───── Records for processing ─────

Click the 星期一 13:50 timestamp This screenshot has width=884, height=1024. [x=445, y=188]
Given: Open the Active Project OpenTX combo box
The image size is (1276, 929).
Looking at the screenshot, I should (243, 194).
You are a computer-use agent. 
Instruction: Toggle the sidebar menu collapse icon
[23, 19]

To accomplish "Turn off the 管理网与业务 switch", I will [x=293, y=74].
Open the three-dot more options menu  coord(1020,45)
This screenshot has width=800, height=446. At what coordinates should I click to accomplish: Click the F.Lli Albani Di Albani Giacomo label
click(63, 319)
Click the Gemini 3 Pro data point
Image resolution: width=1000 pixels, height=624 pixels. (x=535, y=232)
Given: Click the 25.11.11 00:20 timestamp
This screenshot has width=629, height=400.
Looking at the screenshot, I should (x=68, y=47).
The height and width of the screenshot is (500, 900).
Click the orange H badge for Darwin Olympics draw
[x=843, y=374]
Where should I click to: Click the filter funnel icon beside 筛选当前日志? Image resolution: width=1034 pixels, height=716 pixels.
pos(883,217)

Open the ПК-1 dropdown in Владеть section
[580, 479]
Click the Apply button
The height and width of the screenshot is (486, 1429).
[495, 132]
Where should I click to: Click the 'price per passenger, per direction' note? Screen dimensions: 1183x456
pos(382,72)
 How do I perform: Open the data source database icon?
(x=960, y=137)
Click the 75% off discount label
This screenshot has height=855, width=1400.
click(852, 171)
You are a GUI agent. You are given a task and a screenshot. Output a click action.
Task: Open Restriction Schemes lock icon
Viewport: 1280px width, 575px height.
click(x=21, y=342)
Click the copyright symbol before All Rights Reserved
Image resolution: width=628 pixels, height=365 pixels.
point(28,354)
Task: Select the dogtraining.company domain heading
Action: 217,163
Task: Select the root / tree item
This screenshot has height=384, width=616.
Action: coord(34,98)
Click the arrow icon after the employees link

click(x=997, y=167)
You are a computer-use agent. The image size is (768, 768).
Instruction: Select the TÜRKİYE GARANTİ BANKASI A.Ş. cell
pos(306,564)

─────

_What you will do:_
Taking the line with "Where should I click to: Click the 'price" as the first and the line with "Click the copyright" as the last, retype that stretch of the data above exactly, with no other lines.

_Task response:_
Where should I click to: Click the 'price per passenger, per direction' note? Screen dimensions: 1183x456
pos(382,72)
 How do I perform: Open the data source database icon?
(x=960, y=137)
Click the 75% off discount label
This screenshot has height=855, width=1400.
click(852, 171)
You are a GUI agent. You are given a task and a screenshot. Output a click action.
Task: Open Restriction Schemes lock icon
Viewport: 1280px width, 575px height.
click(x=21, y=342)
Click the copyright symbol before All Rights Reserved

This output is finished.